- Work order 1 -
From the entries below, print everything from the line containing "At what (x,y)" down to the line containing "Looking at the", reproducing each line unchanged.

- Reading text -
=======
[1840] in Kerberos_V5_Development
use of gnats "release" field
daemon@ATHENA.MIT.EDU (Barry Jaspan)
Wed Oct 2 15:32:53 1996
Date: Wed, 2 Oct 1996 15:32:37 -0400
From: "Barry Jaspan" <bjaspan@MIT.EDU>
To: krbdev@MIT.EDU
Cygnus, I imagine, often has several releases of a product installed
and operational at a site, and it is probably not unusual for them to
have to fix bugs in previous versions of software because their
customers do not always want to upgrade right away. Thus, in their
case it makes sense for the "Release" field of a PR to refer to the
release in which a bug was found.
That is generally not the case with MIT krb5. We do not generally
issue patches to previous releases. When a bug report comes in, we
will either decide it applies to the current code base and needs to be
fixed, or that it used to apply to a previous release and has already
been fixed. In the latter case, (I suspect) we will just send mail to
the originator suggesting they get the newest version, and close the
bug.
=======
- Provided data -

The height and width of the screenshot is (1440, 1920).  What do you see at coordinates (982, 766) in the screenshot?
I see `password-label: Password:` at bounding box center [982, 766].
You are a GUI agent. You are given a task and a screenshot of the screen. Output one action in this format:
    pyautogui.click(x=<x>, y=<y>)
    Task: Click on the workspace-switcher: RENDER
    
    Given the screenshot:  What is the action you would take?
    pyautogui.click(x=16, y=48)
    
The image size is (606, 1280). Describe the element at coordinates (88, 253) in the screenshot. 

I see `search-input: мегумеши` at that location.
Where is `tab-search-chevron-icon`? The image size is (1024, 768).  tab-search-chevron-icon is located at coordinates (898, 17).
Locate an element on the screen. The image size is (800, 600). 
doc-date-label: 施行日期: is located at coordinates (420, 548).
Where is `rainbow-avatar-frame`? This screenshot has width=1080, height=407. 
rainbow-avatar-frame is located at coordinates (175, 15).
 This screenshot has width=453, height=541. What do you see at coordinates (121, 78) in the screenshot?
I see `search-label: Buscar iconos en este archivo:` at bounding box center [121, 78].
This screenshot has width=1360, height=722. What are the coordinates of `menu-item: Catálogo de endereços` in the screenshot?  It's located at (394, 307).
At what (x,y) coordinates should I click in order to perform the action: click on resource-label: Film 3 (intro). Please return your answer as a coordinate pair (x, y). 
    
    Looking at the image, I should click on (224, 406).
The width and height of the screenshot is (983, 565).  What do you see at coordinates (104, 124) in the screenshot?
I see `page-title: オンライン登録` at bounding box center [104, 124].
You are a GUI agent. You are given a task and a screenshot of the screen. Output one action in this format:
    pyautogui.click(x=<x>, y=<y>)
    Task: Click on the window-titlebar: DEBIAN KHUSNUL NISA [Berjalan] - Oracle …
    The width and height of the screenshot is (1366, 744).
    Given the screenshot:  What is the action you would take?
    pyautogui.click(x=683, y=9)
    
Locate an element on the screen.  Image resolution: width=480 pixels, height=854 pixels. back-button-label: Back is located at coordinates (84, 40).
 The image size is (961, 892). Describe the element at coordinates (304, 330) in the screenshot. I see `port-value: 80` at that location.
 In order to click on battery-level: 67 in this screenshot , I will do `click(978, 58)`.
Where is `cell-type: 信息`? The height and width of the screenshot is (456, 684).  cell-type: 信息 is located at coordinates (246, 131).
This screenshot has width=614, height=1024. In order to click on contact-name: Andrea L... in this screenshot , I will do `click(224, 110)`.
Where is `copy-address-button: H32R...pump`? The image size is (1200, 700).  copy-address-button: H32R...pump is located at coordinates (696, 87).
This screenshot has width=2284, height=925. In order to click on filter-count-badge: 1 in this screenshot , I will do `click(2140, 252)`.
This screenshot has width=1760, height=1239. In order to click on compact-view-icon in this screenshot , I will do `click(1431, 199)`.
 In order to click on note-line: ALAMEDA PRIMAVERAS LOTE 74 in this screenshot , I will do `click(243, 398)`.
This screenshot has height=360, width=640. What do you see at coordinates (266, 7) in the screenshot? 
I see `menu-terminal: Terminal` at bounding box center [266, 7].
=======
- Work order 2 -
Carry on the mailing-list post about the GNATS "Release" field from the point where it stops.

- Result 1 -
At what (x,y) coordinates should I click in order to perform the action: click on resource-label: Film 3 (intro). Please return your answer as a coordinate pair (x, y). 
    
    Looking at the image, I should click on (224, 406).

- Result 2 -
Therefore, I propose that the Release field of a krb5 PR should
contain the release for which the development team has scheduled the
bug to be fixed. That way, when a release is coming up, we can simply
run a query-pr to determine if all the bugs we decided to fix by that
release are fixed; when query-pr prints nothing, we know our
bug-fixing job for that release is done.
This, of course, requires an organized process of assigning PRs to
releases. At OV, we handled that via a periodic meeting (say, every
two weeks) to categorize, assign, prioritize, and schedule all new
bugs; the meeting tended to be pretty short. I suggest the same thing
here, where the "bug tracking team" is anyone that happens to be in
E40 the day of the meeting, or who cares enough to show up (ie: open
to anyone on krbdev).
Comments?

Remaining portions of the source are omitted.